Especialistas discutem como ajudar motoristas com mais de 70 anos a guiar sem colocar em risco a própria segurança e a dos outros
Wray Herbert
© Monkey Business Images/Shutterstock |
Mister Magoo, personagem tradicional dos primórdios da televisão, era famoso por ser um motorista “perigoso”. O aposentado confuso e extremamente míope continuava a dirigir apesar das deficiências óbvias. Na sequência de abertura do desenho animado, ele quase colide com um trem, um monte de feno, por pouco não atropela vários animais domésticos, escapa por um triz de bater em uma montanha-russa, um hidrante, uma linha de alta-tensão e de cair em um buraco cheio de lama. Enquanto cumpre o trajeto, buzina e grita: “Barbeiro, sai da frente!”.
Podemos pensar que essas cenas representam um estereótipo preconceituoso de idosos. No entanto, como normalmente acontece com todas as caricaturas, a de Mr. Magoo tem um fundo de verdade. Não raro, a preferência por dirigir de forma lenta provoca transtornos no trânsito e irritação de outros motoristas. Faz sentido se pensarmos que mesmo o envelhecimento normal é acompanhado de declínios na visão, na agilidade mental para tomar decisões e na aptidão física. É lógico, portanto, que os déficits do envelhecimento prejudiquem a performance no volante?
Talvez não, afirma o psicólogo Alexander Pollatsek. Pesquisador da Universidade de Massachusetts, ele trabalha com colegas da Escola de Engenharia da mesma instituição analisando sistematicamente o comportamento de motoristas idosos. Segundo Pollatsek, as evidências desafiam a conexão presumida entre batidas de carros e os já conhecidos déficits. O estudo sugere que grande parte dos erros dos motoristas resulta de hábitos adquiridos que podem ser corrigidos.
Para testar a hipótese, os cientistas usaram simuladores de direção para analisar a abrangência do campo visual tanto de voluntários idosos quanto de meia-idade em condições reais. Os motoristas experimentaram guiar por longos trechos na estrada. Em um dos casos, a pessoa poderia chegar, por exemplo, a um sinal de parada em um cruzamento em T, que demandaria dar a preferência para quem viesse da esquerda. Ou teria de virar à esquerda no encontro de quatro vias com semáforo. Em cada cenário havia uma área visual que requisitava monitoramento de outros veículos aproximando-se, às vezes obscurecidos, com direito de preferência, e os participantes do experimento tinham três segundos para detectar a presença desse veículo e agir da forma mais adequada.

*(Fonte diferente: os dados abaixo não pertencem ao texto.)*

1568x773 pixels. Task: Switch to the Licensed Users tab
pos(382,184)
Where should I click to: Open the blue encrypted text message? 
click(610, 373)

Os cientistas mediram precisamente quanto tempo os motoristas gastaram olhando para as áreas de potencial ameaça conforme se aproximavam dos cruzamentos e entravam neles. As descobertas foram um tanto inesperadas. Conforme relatado em um artigo publicado no periódico Current Directions in Psychological Science, em comparação com os jovens os idosos gastavam significativamente menos tempo avaliando como deveriam proceder nessas regiões críticas visuais. Mais revelador ainda: não havia distrações nas simulações – pedestres, por exemplo, que pudessem provocar desvio do foco de atenção. Os mais velhos não se mostravam menos capazes de perceber o que estava ao redor. Na verdade, costumavam olhar em volta tanto quanto os mais jovens – e não necessariamente quando realmente deveriam estar atentos a possíveis ameaças. Em suma, a dificuldade para identificar riscos em potencial era o motivo para as batidas – e não déficits visuais, cognitivos ou físicos, como especialistas e leigos acreditaram durante muito tempo.
A conclusão do estudo é promissora, já que até 2030 aproximadamente um em cada quatro motoristas terá 65 anos ou mais. Alguns treinamentos provavelmente não ajudarão pessoas com deficiências visuais, auditivas ou mentais – os Mr. Magoos da estrada –, mas podem ser adequados a muita gente sem esses déficits, uma vez que se trata de um método simples e barato para evitar um iminente problema de saúde pública.